XIII

—That's probably the best argument you can give for the soul's existence.

She laughed softly as she said this, the expression on her face changing in the silk-darkened light, so that the little girl who had been present just a moment before, asking me her naïve questions, instantaneously vanished.

She turned so that she was lying on her side, facing me, the heartbreaking curve of her outer thigh slightly altering its coordinates, and I turned too, our faces inches apart, the smell of her mingling with the yearnings entering the bedroom from the night.

— I thought your view was that the universe took an impersonal attitude toward us—not one that was downright malicious.

— Mmm. I waver between cold indifference and low-down malice.

She smiled, her lips still slightly bruised, and when I reached out my fingers to touch them again she took my hand and opened her mouth and took my fingers into her.

Enchantress of the world.

I watched her face going strange with ecstasy, with a knowledge in her that I could never match, a hidden existence at whose parameters I couldn't begin to guess.

— Mrs. Nathan Martin.

I said it aloud. Her eyes flew open and she stared at me, with a look of violation.

— Why did you call me that?

— It's who you are.

— No. It's not who I am.

— Who are you, then?

— What do you mean?

— / don't know. I don't know what I mean.

— What is it, Justin?

— You were her. You were Mrs. Nathan Martin.

— And so!

I groaned, the only answer I could make.

— Why does that bother you? What can it possibly have to do with you? It barely has anything to do with me.

She laughed again, her grim laugh. Even her laughter was a painful bafflement to me.

— How can that be? Tell me something about it! Tell me something so I'll know!

And once again she laughed, and grimly.

— Mmm, what can I tell you? Let's see. My husband had terrible views on the foundations of quantum mechanics.

— Dana, please!

— What is it, Justin, what?

Her voice was weary, the slight hiss of it exaggerated.

— I hate the secrets in you. Why is it that prying anything out of you is harder than proving your father's model Lorentz-invariant?

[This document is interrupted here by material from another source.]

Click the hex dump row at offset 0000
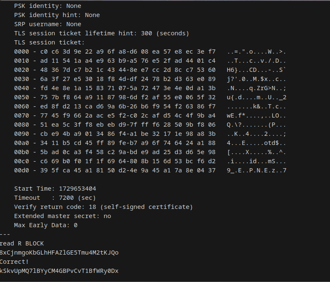The image size is (330, 282). tap(114, 51)
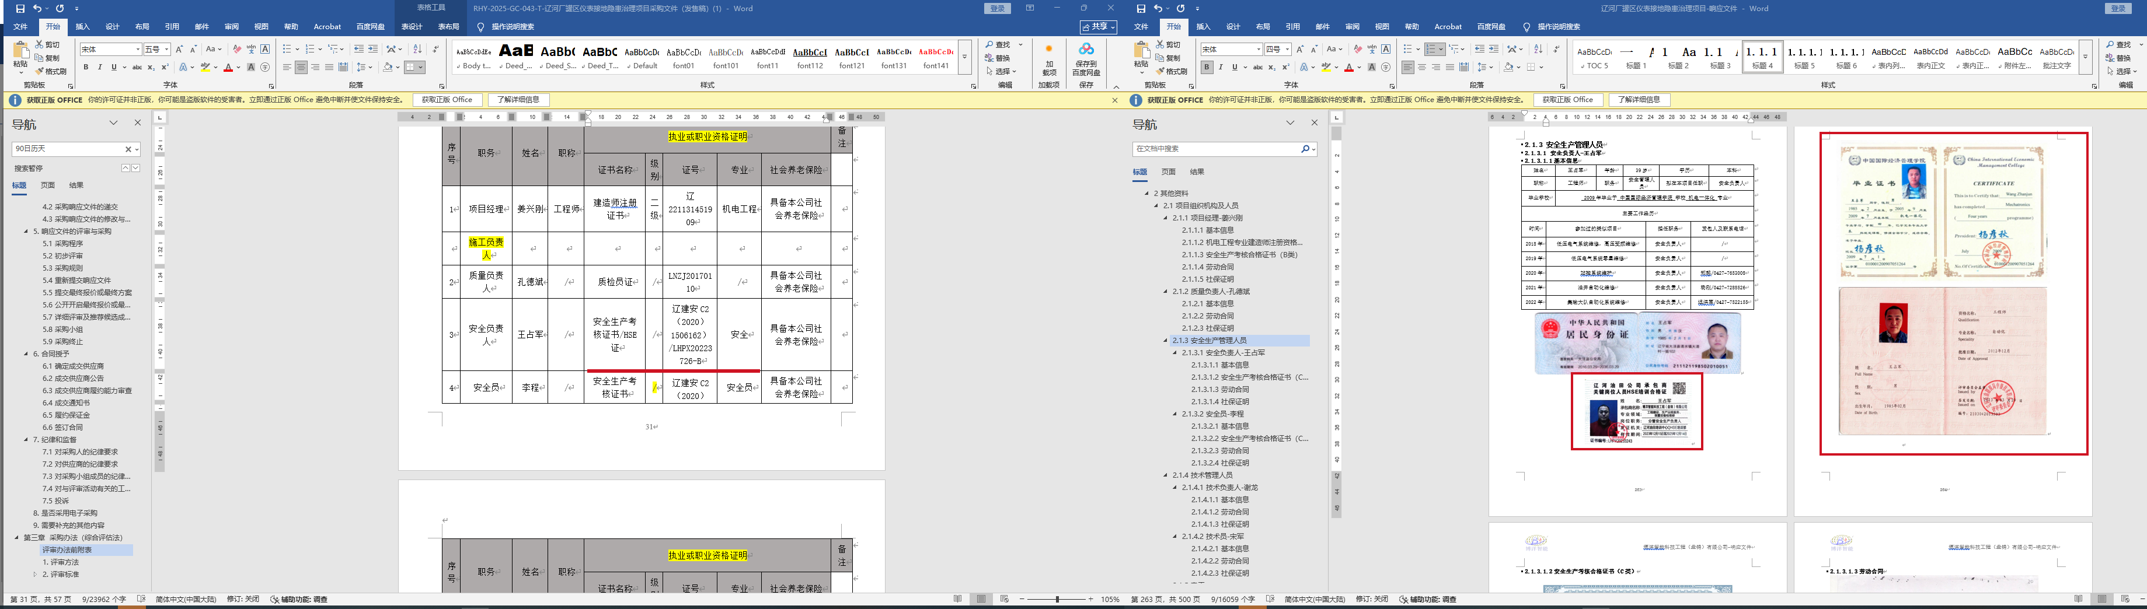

She laughed at me, this time with real conviction, and she took my head between her hands with tenderness, it felt so much like tenderness, and I held my breath with the thought that she was going to give me one of her rare sweet kisses, that her mouth was going to search after mine.

— Don't look at me like that, Justin.

— Like what?

— There's too much of you showing. Don't do that to yourself, don't do it to me. We don't need to know so much about each other. I don't need or want to know.

— But I do. I have to, Dana.

She shook her head at me, disapprovingly, as if to scold me, but there was a film of tenderness still clinging.

— I thought you learned something about Proust from your mother. Didn't she teach you that lovers make each other up! Every lover is an artist, every love object a construct of the imagination. You've been making me up all along.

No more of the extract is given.